— И в чём я должен признаться? Может, в бесконечной любви к вам?
— Не надо ёрничать, — Фэр нервно перебирала кипы бумаг на столе, перекладывая их с места на место. — В клубе я поймала вас с поличным. Я видела, как вы принимали таблетки.
— И что дальше? — он разглядывал свою руку в кожаной митенке. — Вы арестовали меня за приём таблеток? Насколько я помню, это не запрещено даже в такой отсталой стране, как Аргентина.
— Да, но в этой отсталой, как вы выразились, стране, в отличие от ваших распрекрасных и неотсталых Недерландов, запрещена торговля наркотиками.
— А я тут причём?
— Ах, ты, значит, торгуешь наркотой, одна девица из-за тебя чуть не откинулась, и ты ни при чём?! — взбеленилась Фернанда. До чего же лицемерный тип!

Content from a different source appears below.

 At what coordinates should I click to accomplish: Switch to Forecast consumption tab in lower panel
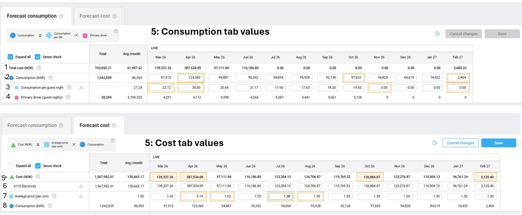(35, 125)
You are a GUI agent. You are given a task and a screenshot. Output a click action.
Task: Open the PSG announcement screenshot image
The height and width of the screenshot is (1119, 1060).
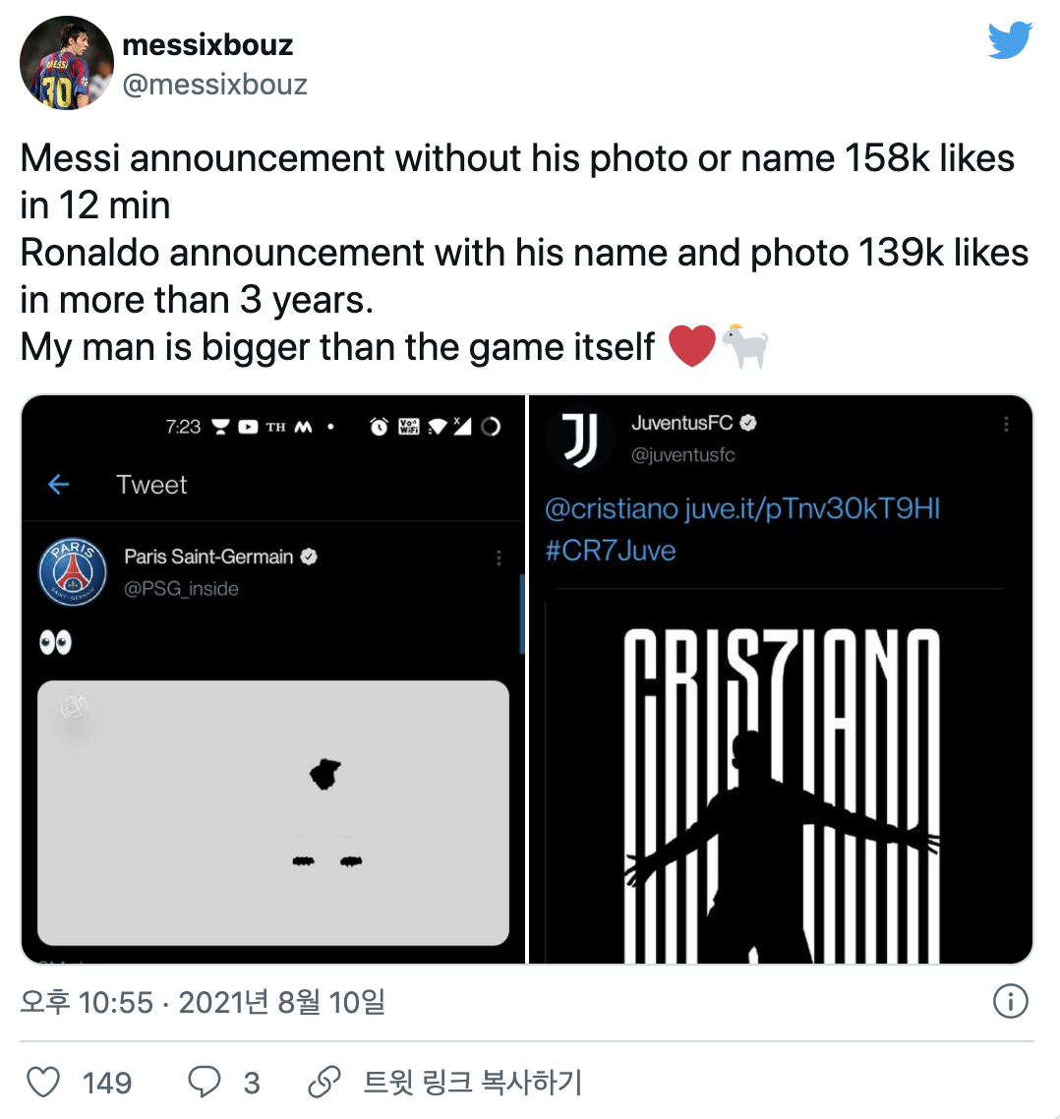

— Не помню, чтобы мы переходили на «ты», — безэмоционально молвил Джерри. — Ну ладно. Докажи, что я: а) принимал наркотики и б) что я ими торговал. Это твоя работа, мисс инспектор, — искать доказательства. Вот и ищи, — и он постучал двумя пальцами по столу.
— То есть сотрудничать со следствием ты не желаешь?
— Не-а.
— Значит, адвокату звонить будешь только завтра.
— Потрясающе! — Джерри рассмеялся Фэр в лицо, видя, как наливаются кровью её глаза. — Стало быть, я могу идти в камеру?
— Да, вали. Надеюсь, до завтра я тебя не увижу. Если только ты не решишь написать чистосердечное.
— Мечтать не вредно!
— Посмотрим, как ты запоёшь после нескольких суток в камере, Джерри Анселми, — выцедила Фернанда и улыбнулась, вложив в эту улыбочку всё своё презрение.
— Твои пугалки я в гробу видал, — парировал он. — Пуганный уже.
— Гонсалес! — потеряла терпение Фэр. — Отведи задержанного в камеру.
— Да, иншпектор Риваш.
Джерри дёрнулся, когда Гонсалес взял его за руки.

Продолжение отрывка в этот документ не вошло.